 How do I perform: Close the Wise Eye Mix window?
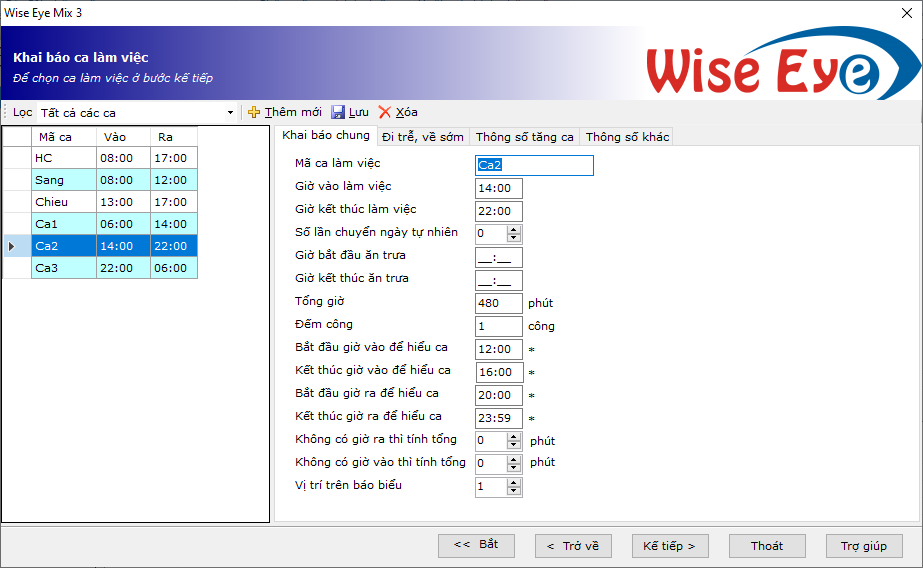pyautogui.click(x=907, y=12)
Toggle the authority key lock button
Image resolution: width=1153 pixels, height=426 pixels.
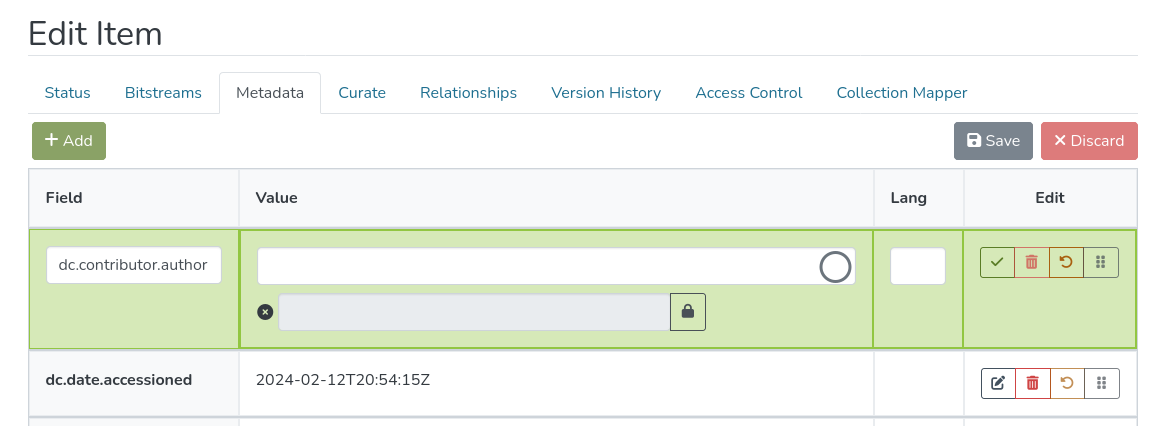point(688,312)
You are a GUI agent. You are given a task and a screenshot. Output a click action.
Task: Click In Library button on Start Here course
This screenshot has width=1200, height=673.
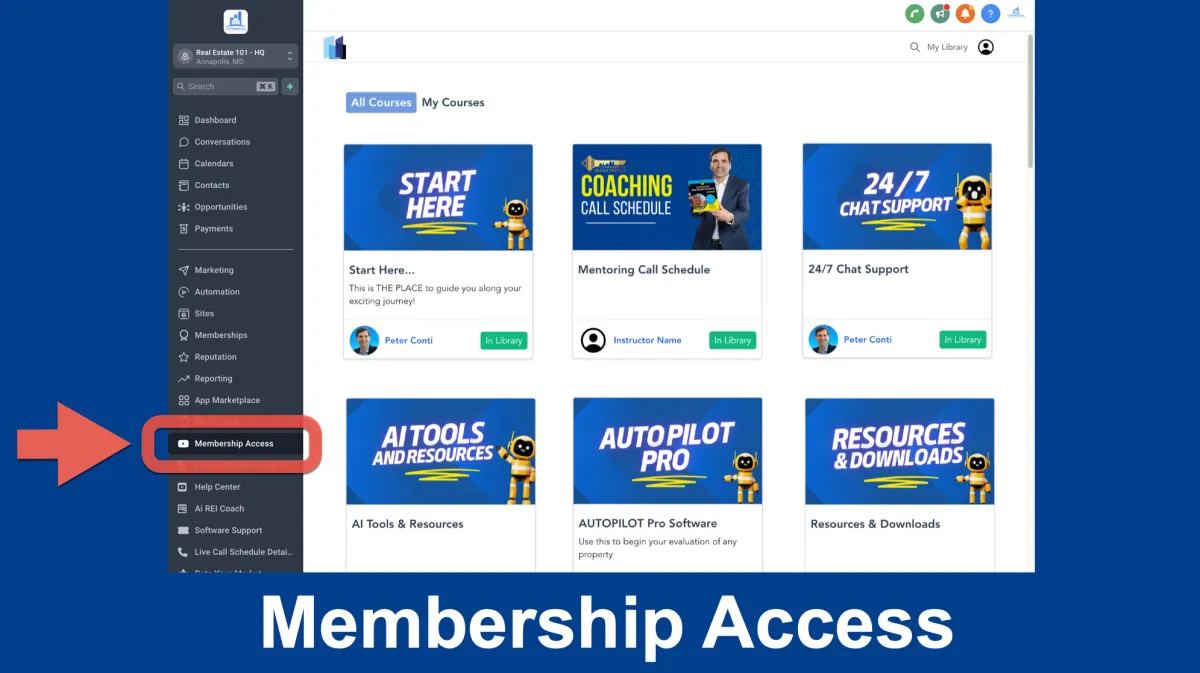504,341
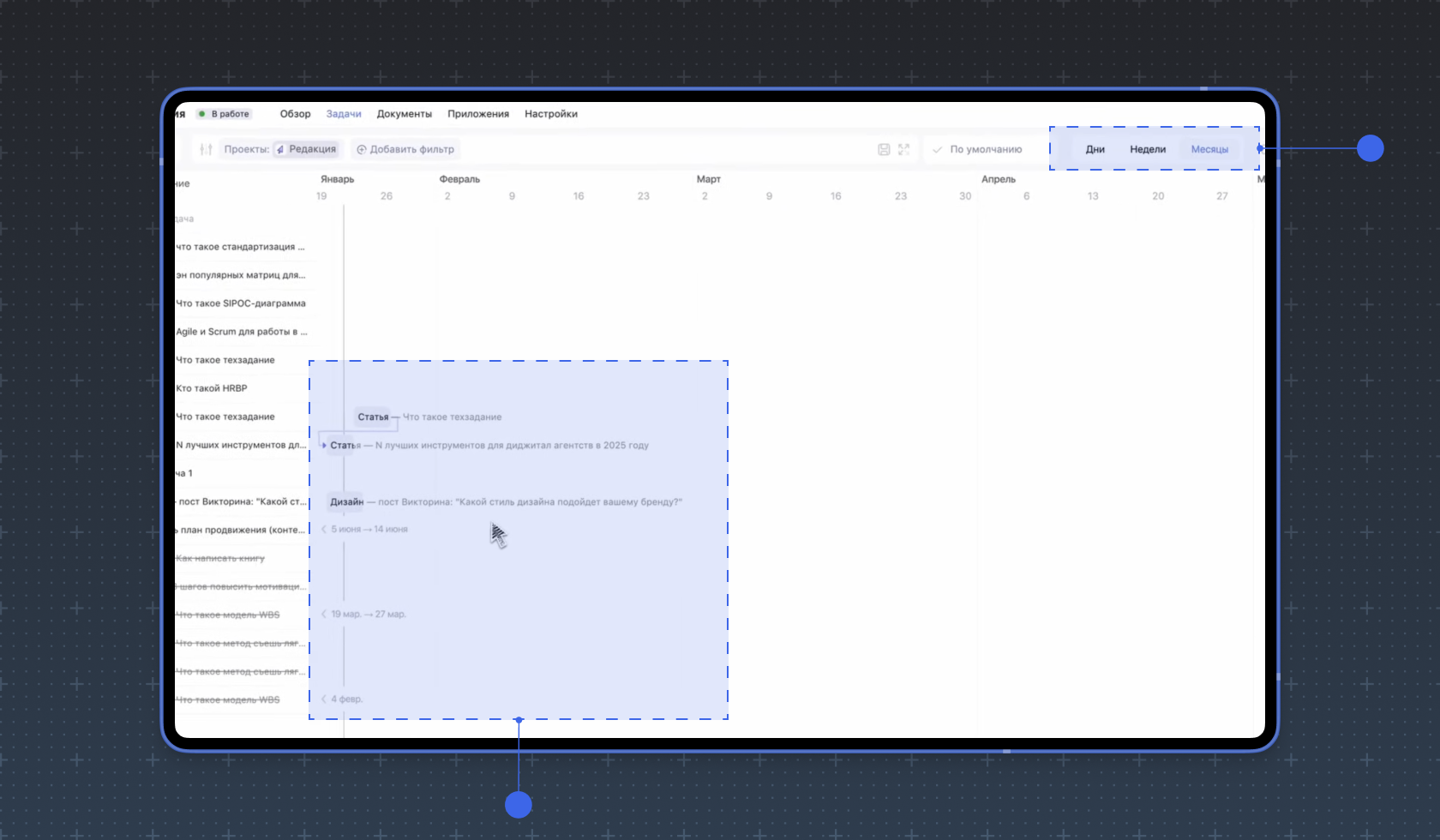The height and width of the screenshot is (840, 1440).
Task: Open the В работе status dropdown
Action: tap(224, 114)
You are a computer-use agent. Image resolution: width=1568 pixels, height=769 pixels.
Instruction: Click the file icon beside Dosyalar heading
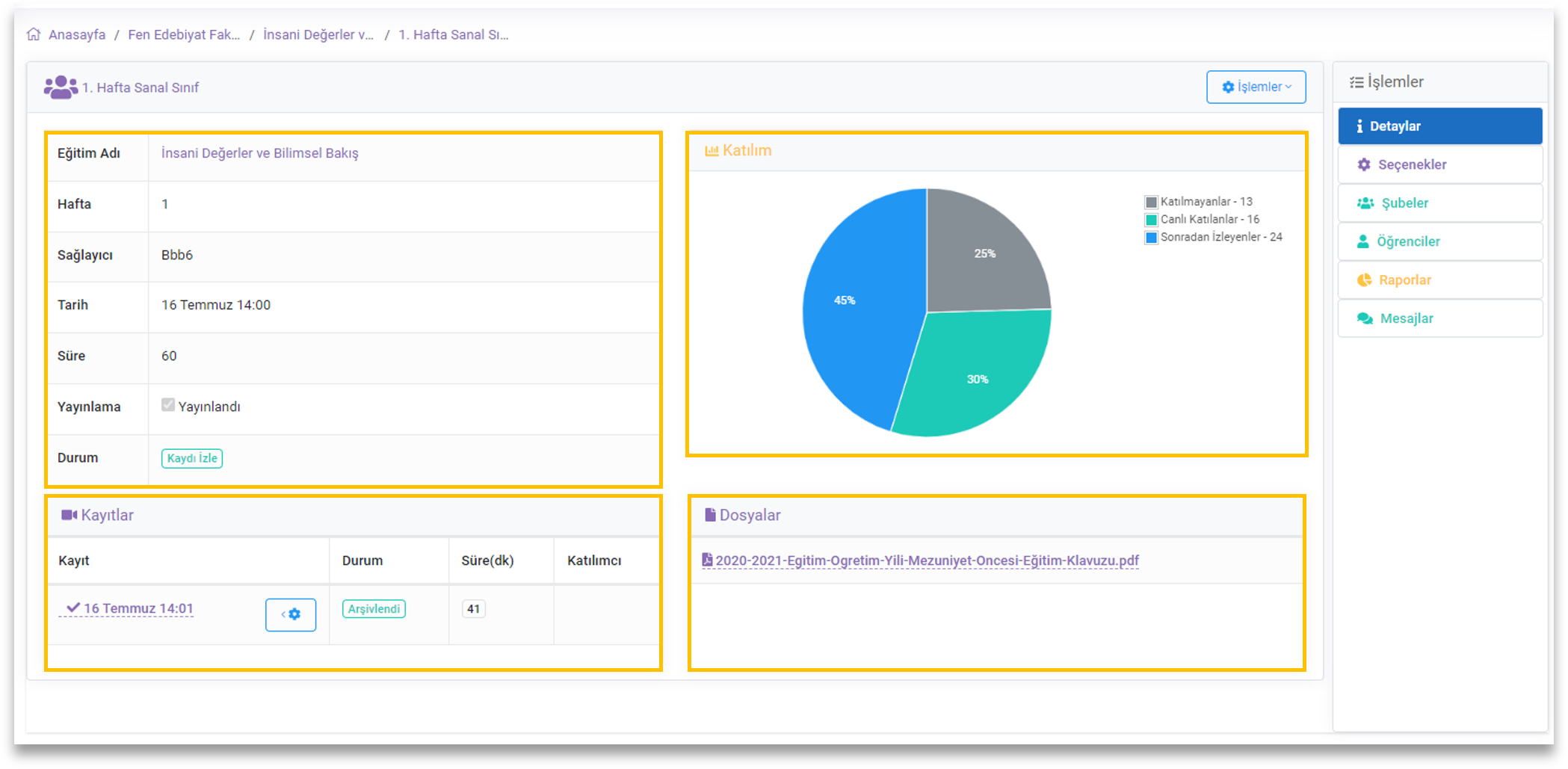coord(710,515)
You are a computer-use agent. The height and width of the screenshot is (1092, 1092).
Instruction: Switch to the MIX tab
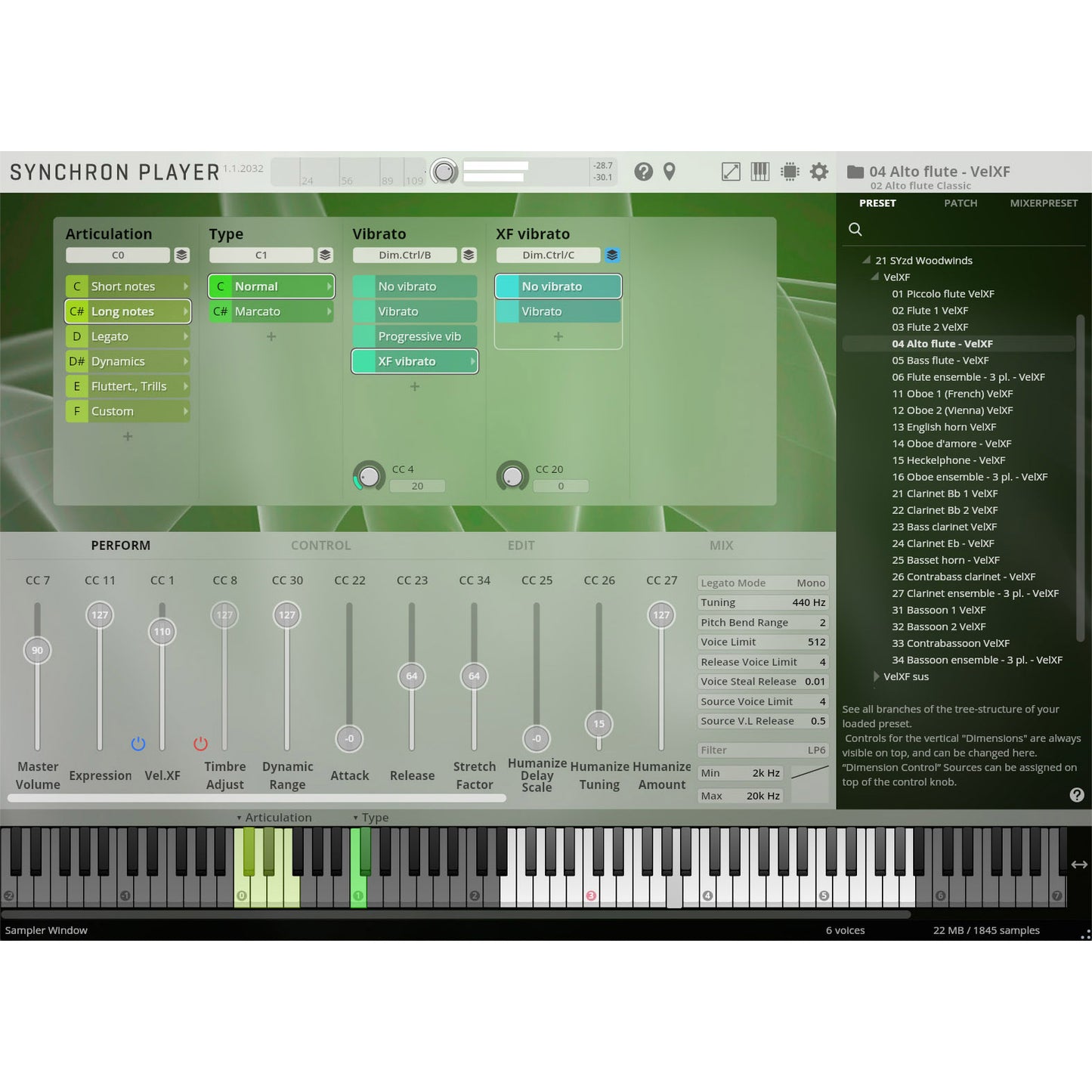coord(721,546)
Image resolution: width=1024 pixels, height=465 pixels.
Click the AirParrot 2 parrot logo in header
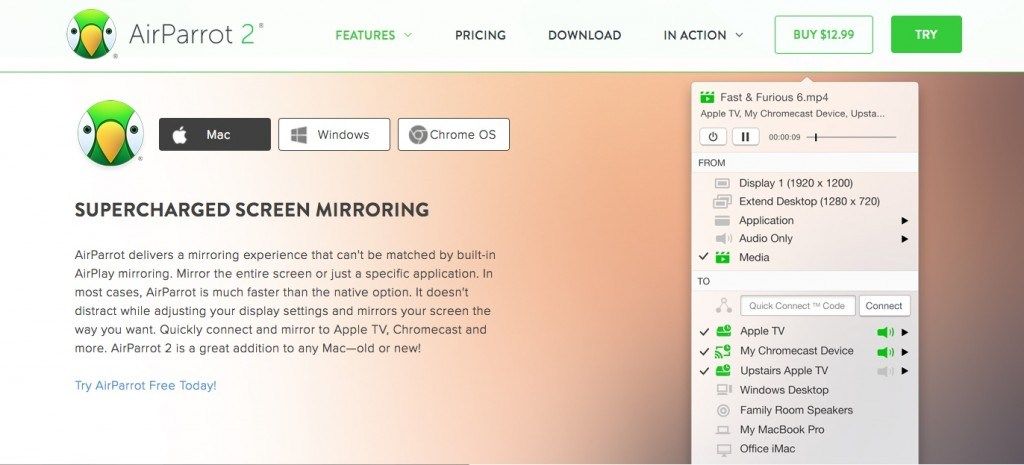91,34
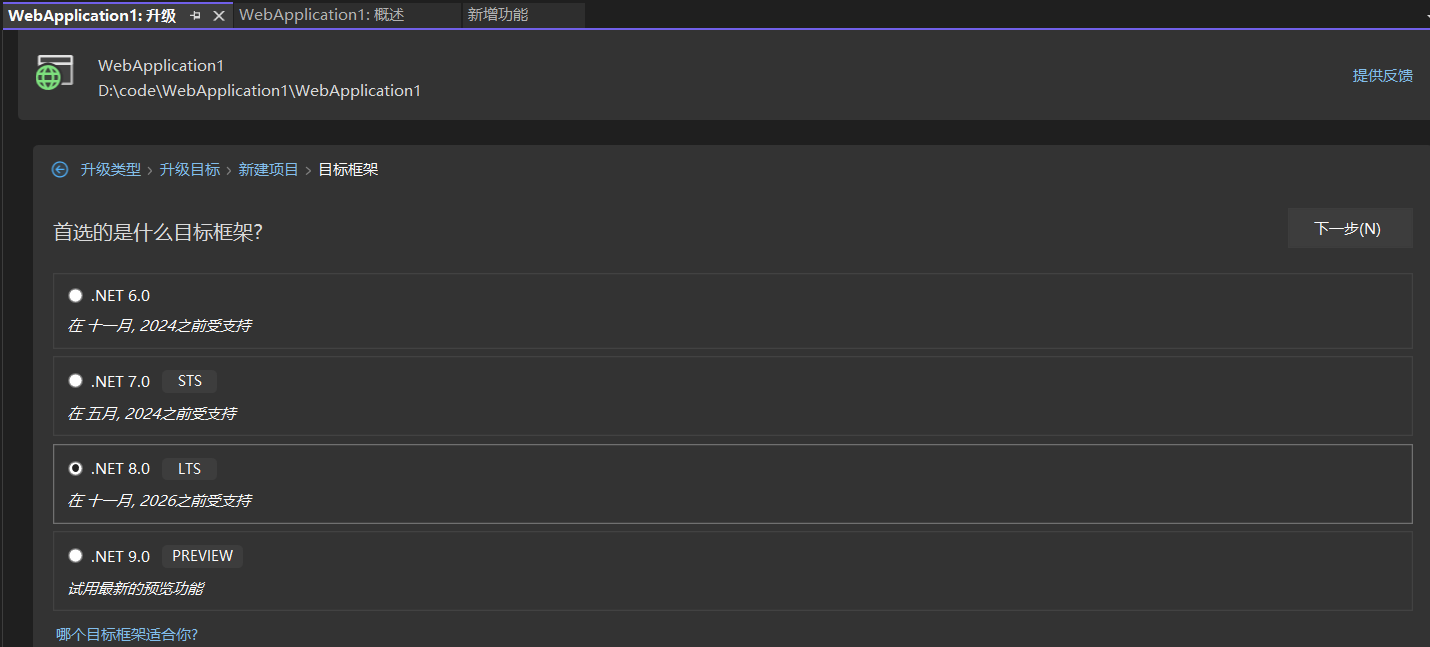Click the 升级目标 breadcrumb link
Image resolution: width=1430 pixels, height=647 pixels.
[190, 170]
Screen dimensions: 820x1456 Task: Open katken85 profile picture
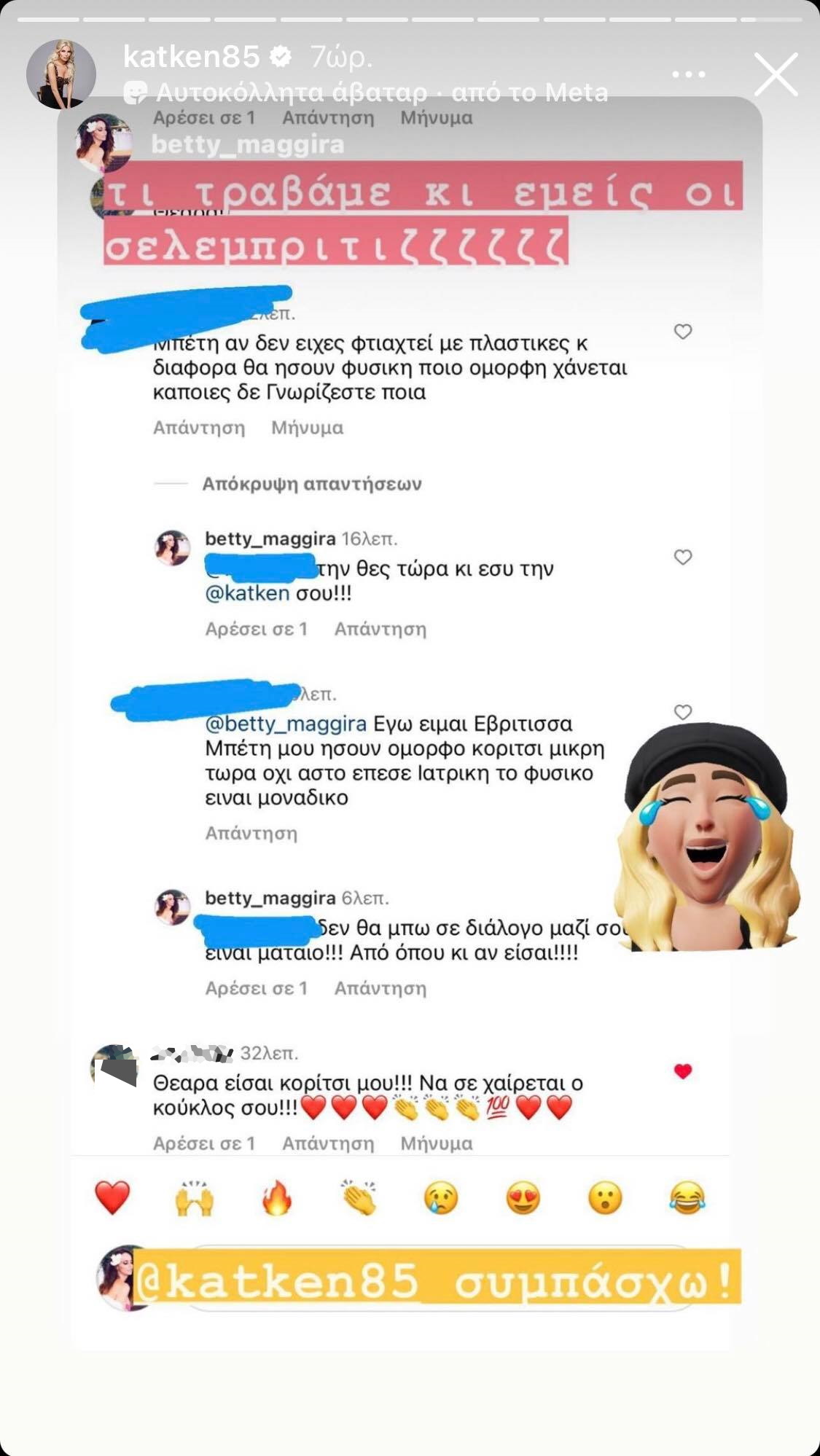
• • • •
--- Assignment ---
Leave out the pictures, and retype exactly the lines from the one containing "You are a computer-use agent. The" through the final line of the data.

--- Answer for the task ---
You are a computer-use agent. The height and width of the screenshot is (1092, 1092).
Instruction: Switch to the MIX tab
coord(721,546)
Image resolution: width=1024 pixels, height=465 pixels.
Click the AirParrot 2 parrot logo in header
91,34
Click the 升级目标 breadcrumb link
Image resolution: width=1430 pixels, height=647 pixels.
[190, 170]
Screen dimensions: 820x1456 Task: Open katken85 profile picture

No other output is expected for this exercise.